------ Exercise data
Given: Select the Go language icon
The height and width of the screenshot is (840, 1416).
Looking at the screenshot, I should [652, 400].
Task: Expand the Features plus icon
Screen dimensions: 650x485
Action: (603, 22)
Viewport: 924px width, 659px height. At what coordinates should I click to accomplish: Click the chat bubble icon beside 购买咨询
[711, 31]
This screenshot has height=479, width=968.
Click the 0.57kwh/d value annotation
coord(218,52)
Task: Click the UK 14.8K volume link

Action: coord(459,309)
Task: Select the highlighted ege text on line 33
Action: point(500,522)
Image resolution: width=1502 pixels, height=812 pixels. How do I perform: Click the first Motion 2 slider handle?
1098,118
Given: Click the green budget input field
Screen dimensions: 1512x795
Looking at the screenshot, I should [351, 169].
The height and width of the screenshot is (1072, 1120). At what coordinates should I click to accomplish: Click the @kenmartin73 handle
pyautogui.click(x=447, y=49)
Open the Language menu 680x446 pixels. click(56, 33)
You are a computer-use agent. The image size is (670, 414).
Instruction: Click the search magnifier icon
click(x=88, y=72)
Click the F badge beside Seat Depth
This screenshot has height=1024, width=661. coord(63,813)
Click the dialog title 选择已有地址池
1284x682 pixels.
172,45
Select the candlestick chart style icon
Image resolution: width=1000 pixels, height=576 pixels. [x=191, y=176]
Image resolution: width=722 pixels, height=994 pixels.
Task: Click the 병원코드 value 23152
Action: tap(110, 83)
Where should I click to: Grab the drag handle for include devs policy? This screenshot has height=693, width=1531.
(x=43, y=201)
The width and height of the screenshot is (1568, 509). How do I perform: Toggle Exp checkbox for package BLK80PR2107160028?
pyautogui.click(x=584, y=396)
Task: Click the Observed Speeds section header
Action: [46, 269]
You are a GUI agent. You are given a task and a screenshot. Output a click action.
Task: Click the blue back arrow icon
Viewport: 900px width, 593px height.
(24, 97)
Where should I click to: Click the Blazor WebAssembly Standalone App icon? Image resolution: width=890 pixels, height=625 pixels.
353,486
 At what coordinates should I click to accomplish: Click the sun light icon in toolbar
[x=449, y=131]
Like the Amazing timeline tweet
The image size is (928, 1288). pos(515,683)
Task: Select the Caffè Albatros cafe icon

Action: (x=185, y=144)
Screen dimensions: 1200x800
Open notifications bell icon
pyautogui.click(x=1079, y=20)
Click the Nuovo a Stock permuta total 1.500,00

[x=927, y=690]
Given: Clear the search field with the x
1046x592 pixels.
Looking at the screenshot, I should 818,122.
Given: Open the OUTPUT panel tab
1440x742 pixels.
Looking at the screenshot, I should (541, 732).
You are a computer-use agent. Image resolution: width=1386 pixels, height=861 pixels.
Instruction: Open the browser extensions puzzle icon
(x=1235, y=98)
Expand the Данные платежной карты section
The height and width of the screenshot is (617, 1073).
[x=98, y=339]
------------
▶ [Description of the task]
Answer with one number only: how many lines in the data contain the word "field"?

▶ [Answer for the task]
2